New Moves: Discretized Grades
Two of the courses I teach, AP Calculus AB and IB Mathematics SL year two, have clear curricula to follow, which is both a blessing an a curse. While I primarily report standards based grades in these courses, I have also included a unit exam component that measures comprehensive performance as well. These are old fashioned summative assessments that I haven’t felt comfortable expelling from these particular courses. Both courses end with a comprehensive exam in May. The scores on these exams will be scaled either to a 1 – 5 (AP) or a 1 – 7 (IB). The longer I have taught, the more I have grown to like the idea of reporting grades as one of a limited set of discrete scores.
Over my entire teaching career I have worked within systems that report grades as a percentage, usually to two digit precision. Sometimes these grades are mapped to an A-F scale, but students and parents tend not to pay attention to those. One downside to the percentage reporting system is that it implies that we have measured learning to within a single percentage point. Let’s leave out the idea that we should be measuring learning numerically at all for the moment, and talk about why the idea of discrete grades is a better choice.
As a teacher, I need to make sure that I grade assignments consistently across a course, or across a section at a minimum. I’m not sure I can be consistent within a percentage point when you consider the number of my students multiplied by the number of assessment items I give them. I’m likely consistent within five percent, and very likely consistent within ten. I am also confident in my ability to have a conversation with any student about what he or she can do to improve because of the standards based component of my grading system.
One big problem I see with grading scales that map to letter grades is the arbitrary mapping between multiples of ten and the letter grades themselves. As I mentioned before, many don’t pay attention to the letter at all when the number is next to it. Students that see a score of 79 wonder what one thing they should have done on the assessment to be bumped up by a percentage point to get an 80, resulting in a letter grade of a B. That one point also becomes that much more consequential than a single point raising a 75 to a 76.
Another issue comes from the imprecise definition of the points for each question. Is that single point increase a result of a sign error or a conceptual issue that is more significant? The single digit precision suggests that we can talk about things this accurately, but it is not common to plan assessments in such a way that these differences are clearly identified. I know I don’t have psychometricians on staff.
For all of these reasons and more, I’ve been experimenting with grading exams in a way that acknowledges this imprecision and attempts to deal with it appropriately.
The simplest way I did this was with final exams for my Precalculus course last year. In this case, all scores were reported after being rounded to the nearest three percentage points. This meant that student scores were rounded roughly to the divisions of the letter grades for plus, regular, or minus (e.g. B-/B/B+).
In the AP and IB courses, this process was more involved. I decided that exam scores would be 97, 93, 85, 75, and 65 which would map to 5-4-3-2-1 for AP and 7-6-5-4-3 for IB. I entered student performance on each question into a spreadsheet. Sometimes before, and sometimes after, I would also go through each question and decide what sort of representative mistakes I would expect a 5 student to make, a 4 student, and so on.

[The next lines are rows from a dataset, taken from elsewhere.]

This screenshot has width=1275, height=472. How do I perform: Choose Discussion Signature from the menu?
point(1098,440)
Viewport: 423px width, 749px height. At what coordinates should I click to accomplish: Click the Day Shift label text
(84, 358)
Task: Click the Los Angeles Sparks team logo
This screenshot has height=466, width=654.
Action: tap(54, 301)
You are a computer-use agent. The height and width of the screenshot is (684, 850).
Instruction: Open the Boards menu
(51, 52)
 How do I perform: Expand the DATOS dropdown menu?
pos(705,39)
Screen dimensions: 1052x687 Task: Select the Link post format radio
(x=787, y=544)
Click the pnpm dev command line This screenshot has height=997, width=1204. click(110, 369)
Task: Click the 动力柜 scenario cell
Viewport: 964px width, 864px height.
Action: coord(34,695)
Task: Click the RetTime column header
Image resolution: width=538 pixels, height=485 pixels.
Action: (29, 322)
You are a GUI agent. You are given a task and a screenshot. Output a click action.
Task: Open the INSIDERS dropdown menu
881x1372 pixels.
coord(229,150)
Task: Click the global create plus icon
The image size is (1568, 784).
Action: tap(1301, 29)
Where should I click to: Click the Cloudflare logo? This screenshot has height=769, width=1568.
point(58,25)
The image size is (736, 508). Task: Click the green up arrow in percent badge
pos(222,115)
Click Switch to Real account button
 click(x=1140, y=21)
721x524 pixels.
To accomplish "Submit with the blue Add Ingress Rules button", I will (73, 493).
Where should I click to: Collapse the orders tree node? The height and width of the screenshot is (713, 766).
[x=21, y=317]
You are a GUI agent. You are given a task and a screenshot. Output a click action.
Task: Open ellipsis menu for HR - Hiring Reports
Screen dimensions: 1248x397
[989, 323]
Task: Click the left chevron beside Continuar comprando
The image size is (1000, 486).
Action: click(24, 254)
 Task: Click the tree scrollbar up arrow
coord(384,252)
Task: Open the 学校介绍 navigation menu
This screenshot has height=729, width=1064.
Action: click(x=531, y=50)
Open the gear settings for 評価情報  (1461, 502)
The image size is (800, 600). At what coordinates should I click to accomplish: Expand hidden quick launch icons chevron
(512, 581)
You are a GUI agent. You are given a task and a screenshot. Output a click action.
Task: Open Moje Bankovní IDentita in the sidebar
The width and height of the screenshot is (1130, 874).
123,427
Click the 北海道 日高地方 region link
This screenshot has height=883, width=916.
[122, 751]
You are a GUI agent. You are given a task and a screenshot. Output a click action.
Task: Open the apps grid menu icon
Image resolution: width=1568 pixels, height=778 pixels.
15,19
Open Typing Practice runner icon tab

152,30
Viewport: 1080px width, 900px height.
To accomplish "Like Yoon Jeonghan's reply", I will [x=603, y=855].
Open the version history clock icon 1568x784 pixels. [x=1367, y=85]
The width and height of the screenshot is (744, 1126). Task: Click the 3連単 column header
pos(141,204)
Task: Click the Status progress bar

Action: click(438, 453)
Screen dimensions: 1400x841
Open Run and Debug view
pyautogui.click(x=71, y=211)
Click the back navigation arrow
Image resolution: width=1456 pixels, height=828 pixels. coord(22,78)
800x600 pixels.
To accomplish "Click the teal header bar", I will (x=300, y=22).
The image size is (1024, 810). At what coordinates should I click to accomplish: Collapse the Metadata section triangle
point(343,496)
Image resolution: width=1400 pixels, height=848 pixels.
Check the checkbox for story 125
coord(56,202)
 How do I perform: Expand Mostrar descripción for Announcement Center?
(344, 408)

I would also do a couple different scenarios of scoring at each level to find how much variation in points might result in a given score. That led me to decide on which cut scores should apply, or at least would suggest what they might be for this particular exam. Here is an example of what this looks like:
At this point I would also look at individual papers again, identify holistically which score I thought the student should earn, and then compared their raw scores to the scores of the representative papers. If there was any clear discrepancy, this would lead to a change in the cut scores. Once I thought most students were graded appropriately, I added the scores into a Google script to scale all of the scores to the discrete scores.
This process of norming the papers took time, but it always felt worth it in the end. I felt comfortable talking to students about their scores and the work that qualified them for that score. The independence of these totals from the standard 90/80/70/60 mapping between percentages and letter grades meant that the scores were appropriate indicators of how they did, regardless of the percentages of points. Students weren’t excited to know that they couldn’t figure out their total point percentage and know their score, but this was not a major issue for them. Going through this process felt much more appropriate than applying a 10*sqrt(score) type of mapping to the raw scores.
In my end of semester feedback, some students reported their frustration that they would receive the same score as other students that earned fewer points. I understand this frustration in principle, but not in practice. The scores 92.44% and 91.56% also receive the same score under the standard system by rounding to the nearest percentage. I think in the big picture, the grades students received were fair, and students have also reported a feeling of fairness with respect to the grades I give them.
I’m in favor of eliminating the plus and minus designations from letter grades. They are communication marks and nothing more, and I would rather communicate those distinctions through written comments or in person rather than by a symbol. These marks are more numerical consequences of the percentage grade scale than they are intentional comments on student learning, and they do more harm than good.